Offenbar war der Masken-Deal aber nicht das einzige einträgliche Geschäft, das Sauter in und mit der Pandemie gemacht hat. Die Maskenaffäre weitet sich womöglich um eine Schnelltestaffäre aus. Mit der Sache vertraute Personen halten es zwar für den eigentlichen Skandal, dass das Bundesinstitut der Firma GNA Biosolutions die Sonderzulassung mit der aus heutiger Sicht fragwürdigen Begründung verweigert hatte, man verfüge bereits über ausreichend Schnelltest-Kapazitäten. Inwiefern Sauter das gegen die neuen Vorwürfe hilft, bleibt aber abzuwarten. Dessen Anwalt Martin Imbeck will sich vorläufig nicht zu der Angelegenheit äußern. Die Generalstaatsanwaltschaft hat darüber offenbar noch keine Kenntnis. Am Ende könnte es ja sein, dass Sauter
Medizin außer der einen Mail an Söders Büroleiter gar nicht viel getan hat. Nach Auskunft eines Insiders soll „die halbe bayerische Politik“in die Causa GNA Biosolutions involviert gewesen sein. Das Unternehmen hat einen sehr guten Ruf. Es ist 2010 aus der Ludwig-Maximilians-Universität heraus entstanden. Der Freistaat hatte sich noch vor der Zulassung eine Million der innovativen Tests gesichert. Wirtschaftsminister Hubert Aiwanger hielt das GNA-Produkt gar für den „weltbesten Test“, dessen Entwicklung sein Ministerium nicht umsonst mit acht Millionen Euro gefördert hatte.
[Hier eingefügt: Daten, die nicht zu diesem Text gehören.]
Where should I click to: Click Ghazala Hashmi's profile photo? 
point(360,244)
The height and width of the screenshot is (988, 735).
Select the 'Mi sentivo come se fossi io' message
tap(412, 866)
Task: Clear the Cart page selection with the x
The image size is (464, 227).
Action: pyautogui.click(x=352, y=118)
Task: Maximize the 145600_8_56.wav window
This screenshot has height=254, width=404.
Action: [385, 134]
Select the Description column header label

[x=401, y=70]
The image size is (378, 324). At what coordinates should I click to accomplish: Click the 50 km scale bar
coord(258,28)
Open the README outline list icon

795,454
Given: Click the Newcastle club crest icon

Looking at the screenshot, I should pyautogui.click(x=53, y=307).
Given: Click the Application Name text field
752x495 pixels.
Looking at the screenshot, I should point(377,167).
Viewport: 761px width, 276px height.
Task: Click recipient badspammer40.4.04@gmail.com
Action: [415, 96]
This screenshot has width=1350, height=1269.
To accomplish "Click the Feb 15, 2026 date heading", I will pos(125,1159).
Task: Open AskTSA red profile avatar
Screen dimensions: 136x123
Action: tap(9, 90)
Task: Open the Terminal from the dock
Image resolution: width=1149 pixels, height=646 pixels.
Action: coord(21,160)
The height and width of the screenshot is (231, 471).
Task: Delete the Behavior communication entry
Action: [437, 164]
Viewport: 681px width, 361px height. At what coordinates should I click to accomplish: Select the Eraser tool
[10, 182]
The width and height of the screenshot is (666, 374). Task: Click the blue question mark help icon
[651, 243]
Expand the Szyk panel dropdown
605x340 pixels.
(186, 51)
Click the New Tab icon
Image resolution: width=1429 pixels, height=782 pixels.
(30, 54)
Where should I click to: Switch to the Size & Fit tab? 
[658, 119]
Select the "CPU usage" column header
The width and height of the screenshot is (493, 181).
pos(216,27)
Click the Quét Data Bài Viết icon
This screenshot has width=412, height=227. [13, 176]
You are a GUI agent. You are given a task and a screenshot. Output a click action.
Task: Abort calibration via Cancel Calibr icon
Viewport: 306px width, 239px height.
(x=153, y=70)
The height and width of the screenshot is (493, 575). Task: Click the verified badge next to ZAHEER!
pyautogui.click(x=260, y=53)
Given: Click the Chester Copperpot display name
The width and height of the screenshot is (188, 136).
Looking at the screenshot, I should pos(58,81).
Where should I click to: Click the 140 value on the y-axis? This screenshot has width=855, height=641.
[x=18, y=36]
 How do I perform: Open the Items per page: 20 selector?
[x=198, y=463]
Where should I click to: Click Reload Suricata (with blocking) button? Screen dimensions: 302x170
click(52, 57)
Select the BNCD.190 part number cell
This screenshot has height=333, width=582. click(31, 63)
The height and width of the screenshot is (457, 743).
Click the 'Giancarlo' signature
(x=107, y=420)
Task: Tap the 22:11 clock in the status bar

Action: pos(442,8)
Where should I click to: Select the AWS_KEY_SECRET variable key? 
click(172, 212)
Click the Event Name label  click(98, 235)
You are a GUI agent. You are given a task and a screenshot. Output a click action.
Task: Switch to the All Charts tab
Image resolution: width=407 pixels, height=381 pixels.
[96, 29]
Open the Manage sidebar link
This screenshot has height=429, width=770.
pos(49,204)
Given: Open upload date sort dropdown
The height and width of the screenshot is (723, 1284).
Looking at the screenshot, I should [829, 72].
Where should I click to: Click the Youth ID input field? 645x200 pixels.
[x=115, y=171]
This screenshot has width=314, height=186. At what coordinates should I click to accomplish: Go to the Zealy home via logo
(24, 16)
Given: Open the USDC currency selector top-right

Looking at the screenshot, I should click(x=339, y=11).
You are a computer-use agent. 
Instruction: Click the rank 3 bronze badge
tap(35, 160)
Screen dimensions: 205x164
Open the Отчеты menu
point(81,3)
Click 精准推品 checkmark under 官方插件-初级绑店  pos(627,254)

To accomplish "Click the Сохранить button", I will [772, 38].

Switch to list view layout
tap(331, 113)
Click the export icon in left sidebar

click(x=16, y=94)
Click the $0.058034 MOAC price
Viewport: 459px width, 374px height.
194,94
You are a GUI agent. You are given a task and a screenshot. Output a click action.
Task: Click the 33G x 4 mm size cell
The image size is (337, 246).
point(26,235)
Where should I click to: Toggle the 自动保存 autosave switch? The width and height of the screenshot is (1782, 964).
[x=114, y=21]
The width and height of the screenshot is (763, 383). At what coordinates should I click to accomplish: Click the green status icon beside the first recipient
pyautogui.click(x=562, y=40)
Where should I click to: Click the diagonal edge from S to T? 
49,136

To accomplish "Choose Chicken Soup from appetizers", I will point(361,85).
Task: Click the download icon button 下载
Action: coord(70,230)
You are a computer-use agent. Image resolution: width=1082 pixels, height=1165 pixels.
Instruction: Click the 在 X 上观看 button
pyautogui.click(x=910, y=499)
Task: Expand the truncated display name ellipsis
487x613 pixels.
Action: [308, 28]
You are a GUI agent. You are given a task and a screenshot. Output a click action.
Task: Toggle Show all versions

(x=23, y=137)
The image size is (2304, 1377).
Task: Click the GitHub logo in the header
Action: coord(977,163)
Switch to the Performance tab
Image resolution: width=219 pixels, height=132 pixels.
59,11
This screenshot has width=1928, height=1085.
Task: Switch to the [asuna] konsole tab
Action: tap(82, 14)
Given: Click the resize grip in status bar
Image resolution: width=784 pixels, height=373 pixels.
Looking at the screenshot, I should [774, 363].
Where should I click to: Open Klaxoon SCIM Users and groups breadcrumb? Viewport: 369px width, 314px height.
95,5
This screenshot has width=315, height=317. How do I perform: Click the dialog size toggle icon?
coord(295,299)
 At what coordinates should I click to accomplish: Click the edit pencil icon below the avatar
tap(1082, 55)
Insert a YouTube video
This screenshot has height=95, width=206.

Was das Bundesinstitut für Arzneimittel und Medizinprodukte der Süddeutschen Zeitung antwortete, spricht nicht für einen maßgeblichen Einfluss Sauters bei der Genehmigung: Es habe sich um ein reguläres Sonderzulassungsverfahren gehandelt, eine Einflussnahme Dritter habe es nicht gegeben. Und auch die Staatskanzlei bestreitet gegenüber dem Blatt, nach Sauters Mail etwas unternommen zu haben. Man habe sich weder schriftlich noch telefonisch für die Firma eingesetzt, zumal das Wirtschaftsministerium ohnehin befasst gewesen sei. Von einer möglichen Vergütung für Sauter will die Staatskanzlei erst recht nichts gewusst haben. Alles weitere sei Sache der Generalstaatsanwaltschaft, „mit der die Staatsregierung umfassend kooperiert“.
Noch sind viele Fragen offen. Der Grünen-Landtagsabgeordnete Max Deisenhofer hält es jedenfalls für wenig glaubhaft, dass die Staatskanzlei Sauters Mail einfach ignoriert hat. Er forderte Sauter und Nüßlein am Montag auf, schnellstmöglich ihre Mandate zurückzugeben.